Conventional wisdom says that a third party candidate will hurt the most similar major party candidate by splitting their votes, leading to the possibility that the least favored candidate will win the election (the so-called “spoiler effect”). Even election experts like Professor Rick Hasen and the staff at Fair Vote assert that third parties may “spoil” elections in precisely this way. Last week, we questioned that premise, presenting several reasons why the “spoiler effect” deserves greater scrutiny. Here, we go further to demonstrate that conventional wisdom is backwards – significant third party candidates help the major party candidate closest to them in a three candidate race by splitting the vote with the more dissimilar candidate.
The best evidence of this comes from recent elections. There have only been three Senate elections going back to 2000 in which there were a Republican, a Democrat, and one prominent challenger clearly associated more closely with one of the major parties than the other (due to his or her membership in it). In all three, the interloping challenger appears to split the votes with the more distant, unassociated major party – the opposite of what Hasen and Fair Vote say you should expect.
ALASKA 2010
Republican Senator Lisa Murkowski lost the Republican primary to Joe Miller, who was endorsed by the Tea Party. Murkowski decided to run a write-in campaign, and became the first write-in candidate to win a Senate election in over fifty years. Murkowski received 36% of the vote, slightly better than Miller’s 35%. The Democratic candidate Scott McAdams received only 23% of the vote.
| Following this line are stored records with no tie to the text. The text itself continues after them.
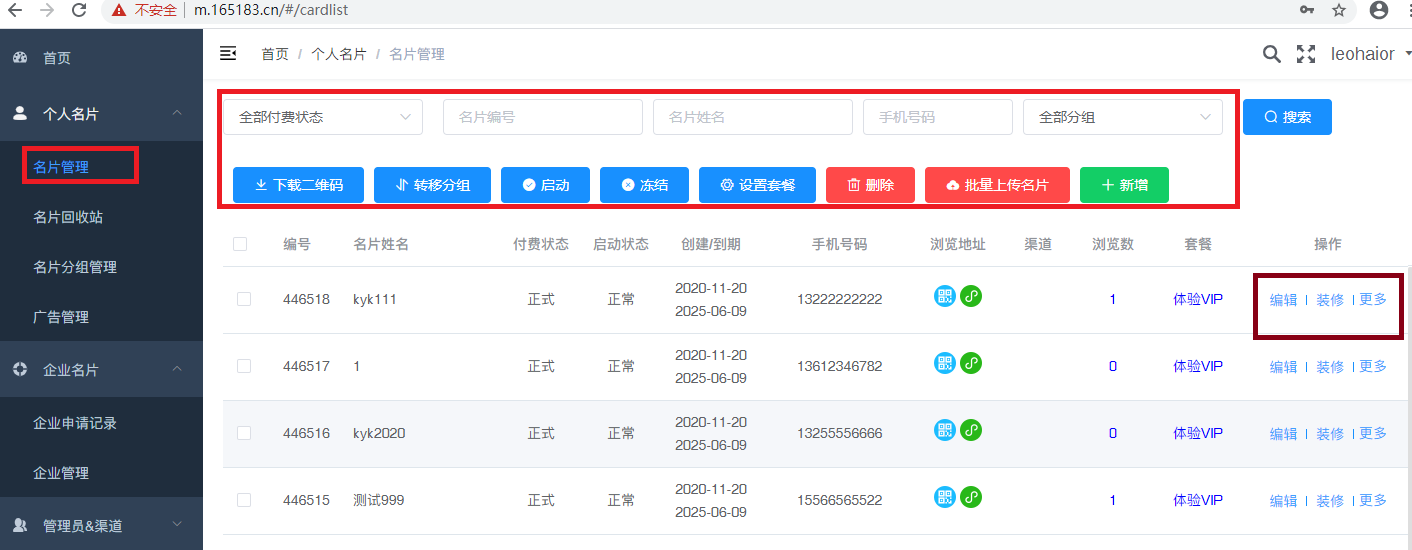Bookmark this page with the star icon

tap(1339, 10)
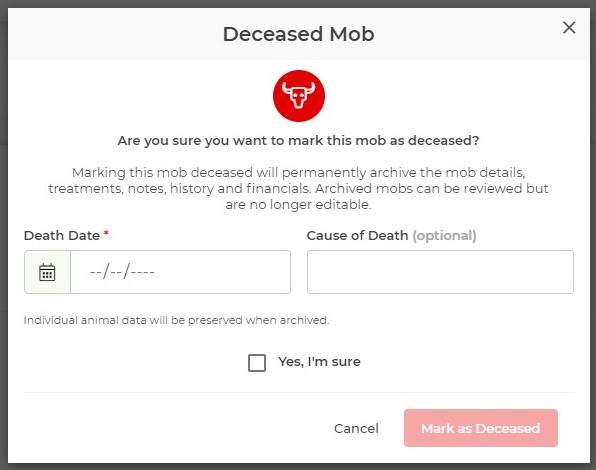Close the Deceased Mob dialog with X

(x=569, y=27)
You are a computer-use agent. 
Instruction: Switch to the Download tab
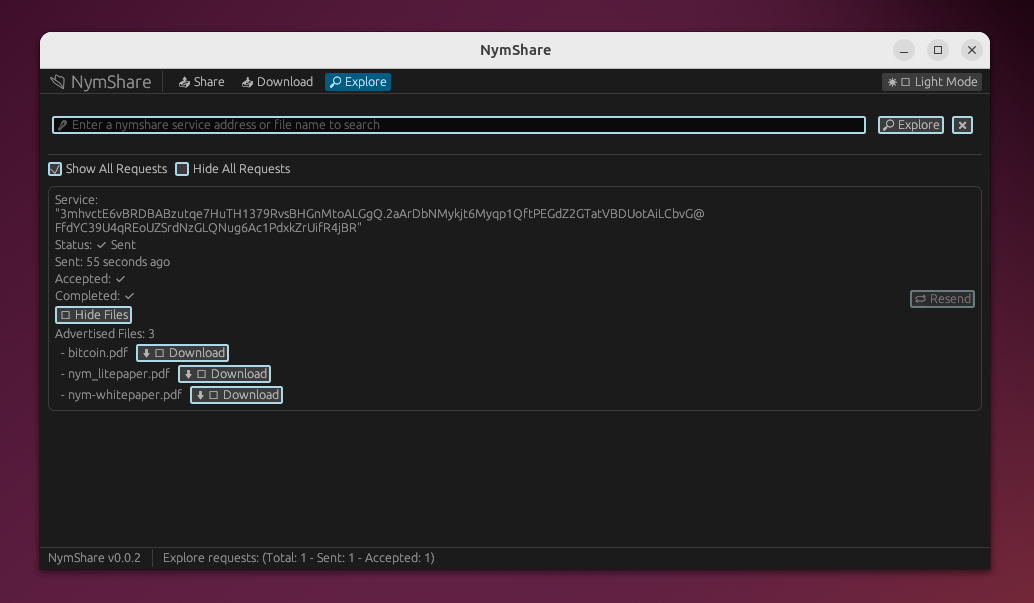[277, 82]
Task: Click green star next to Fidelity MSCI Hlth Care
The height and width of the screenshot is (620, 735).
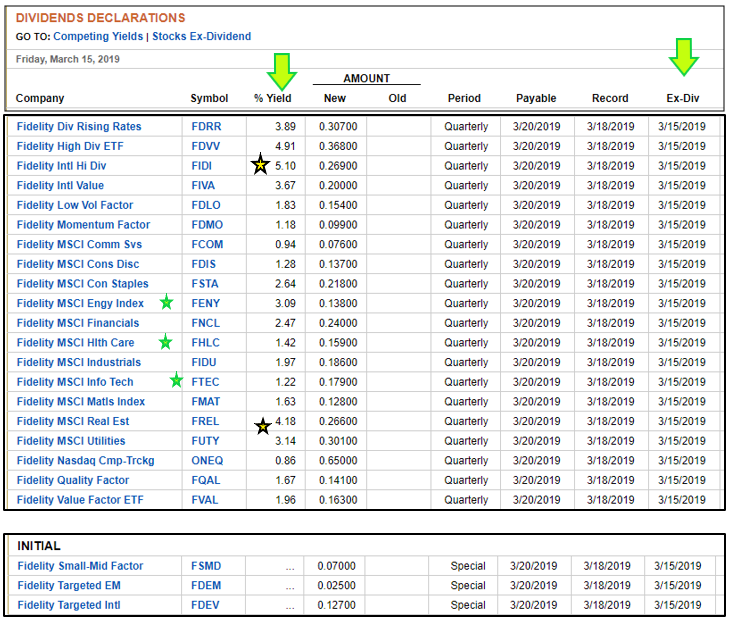Action: click(x=165, y=342)
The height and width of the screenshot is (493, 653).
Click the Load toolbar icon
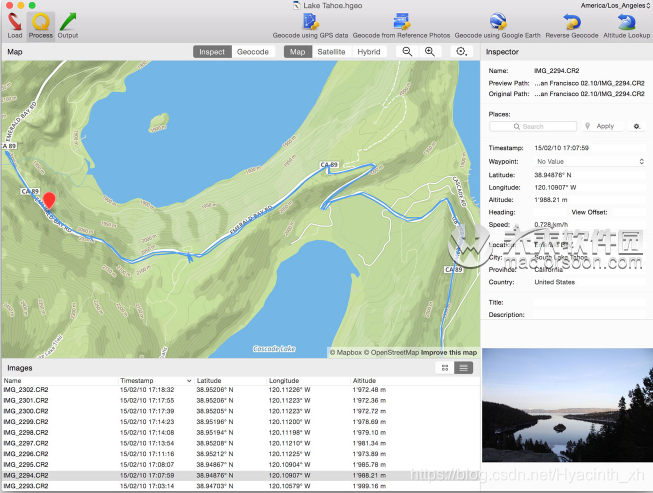(15, 22)
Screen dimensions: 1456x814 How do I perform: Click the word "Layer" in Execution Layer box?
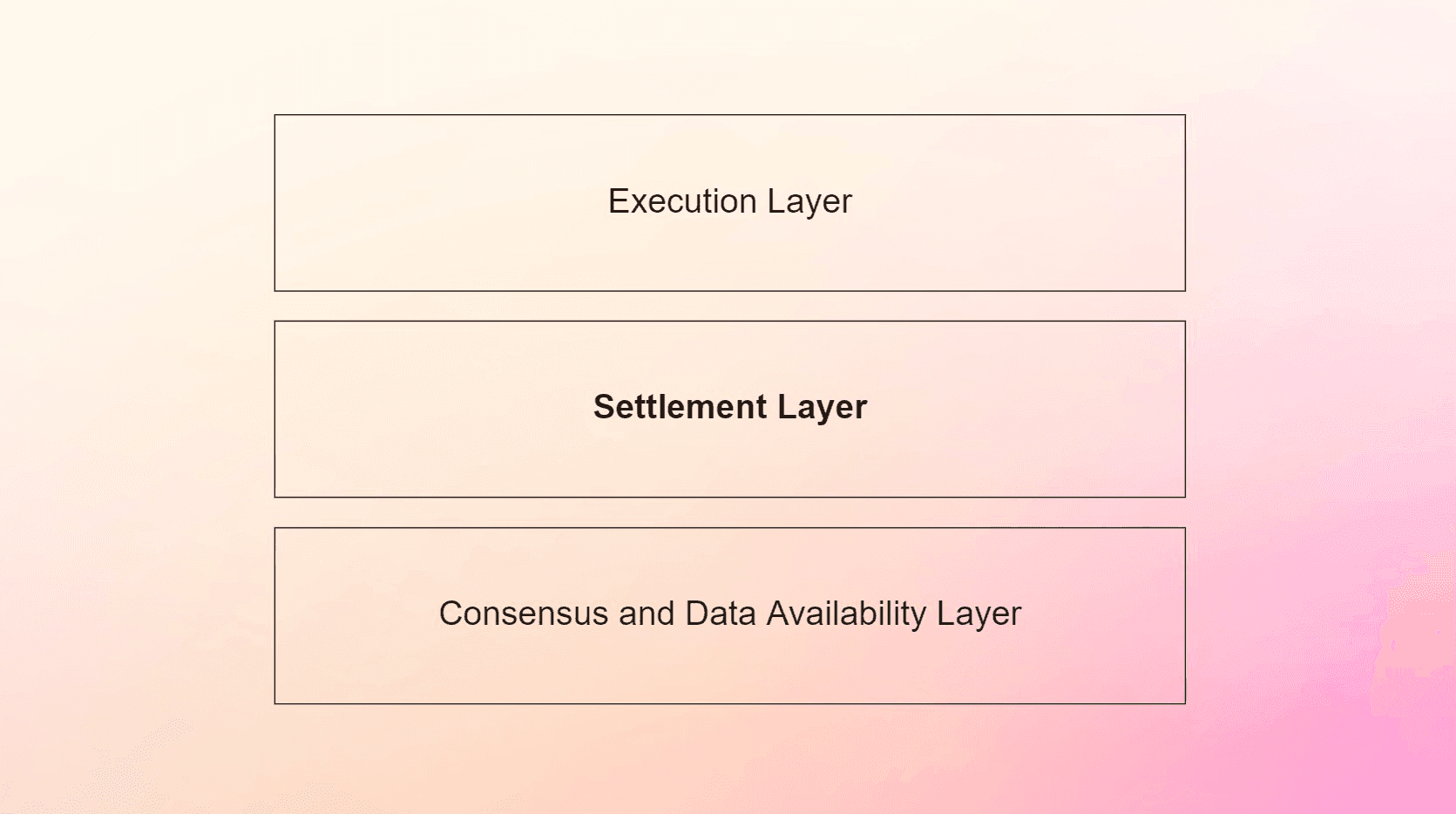point(809,202)
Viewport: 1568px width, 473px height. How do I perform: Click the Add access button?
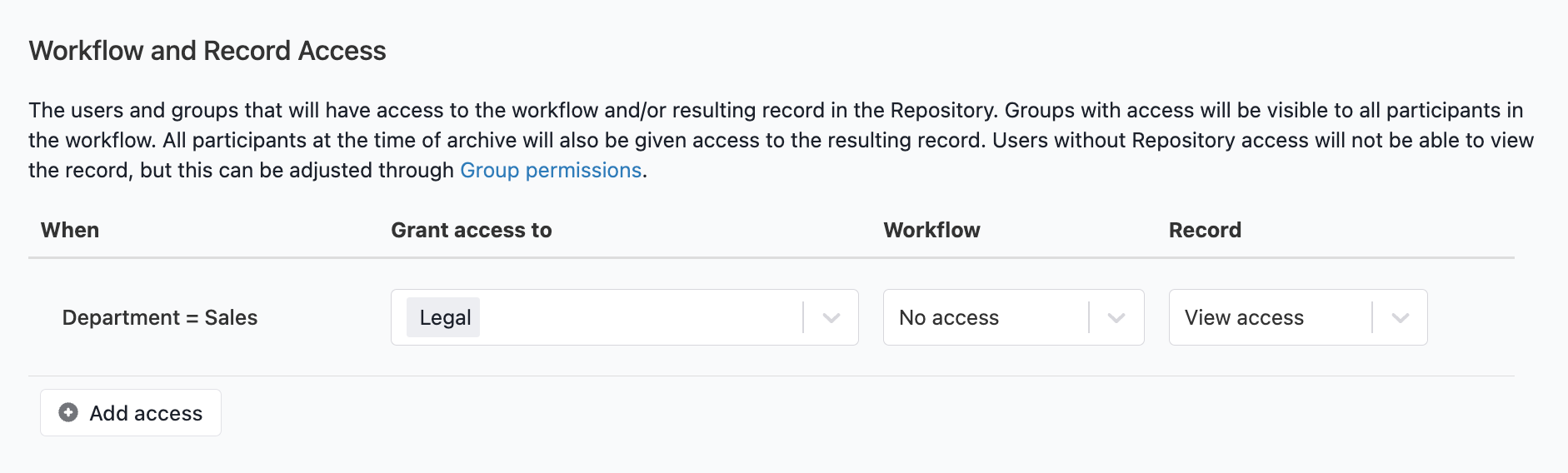pos(131,412)
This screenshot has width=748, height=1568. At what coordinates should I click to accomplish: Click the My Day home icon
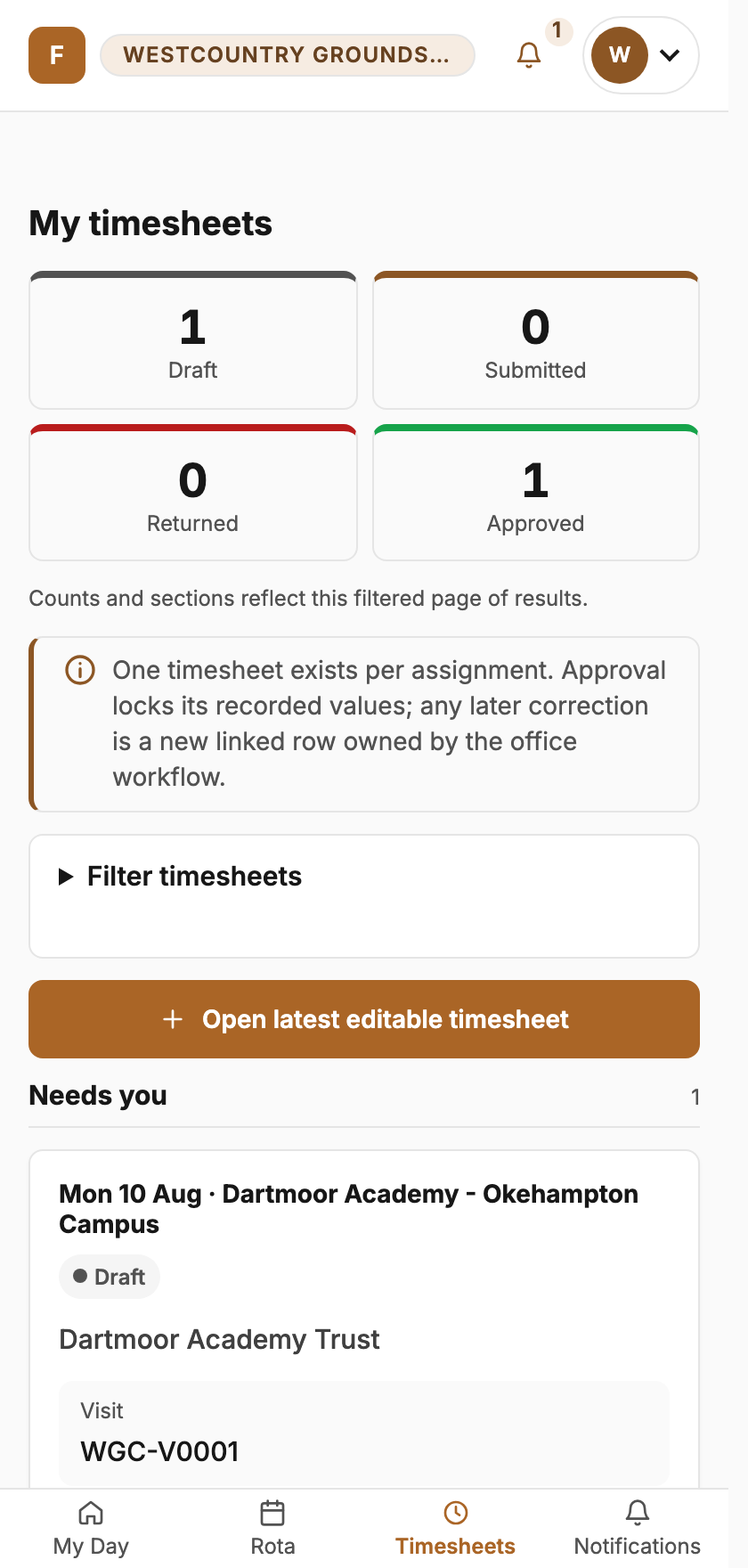(x=91, y=1513)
CANDIDATE | PARTY | VOTE SHARE |
Lisa Murkowski | Write-in | 36.08 |
Joe Miller | Republican | 35.27 |
Scott McAdams | Democrat | 23.32 |
Comparing those numbers to the next closest Senate elections in Alaska illustrates how badly the extra conservative candidate hurt the liberal candidate. In the 2008 Senate election, the Democrat beat the Republican 48% to 47%. In 2004, when Murkowski was the official Republican candidate, she won, but the Democrat still received 46% of the vote. So, when two Republicans ran for Senate against one Democrat, the Democrat did the worst and only about half as well as when competing against one Republican.
FLORIDA 2010
There was no incumbent in this race. Marco Rubio won the Republican primary; Kendrick Meek won the Democratic primary. Republican Governor Charlie Crist announced his intention to run for the seat, but dropped out of the Republican primary when it was clear he stood no chance of defeating Rubio. Here are the final results from the election, which Rubio won easily.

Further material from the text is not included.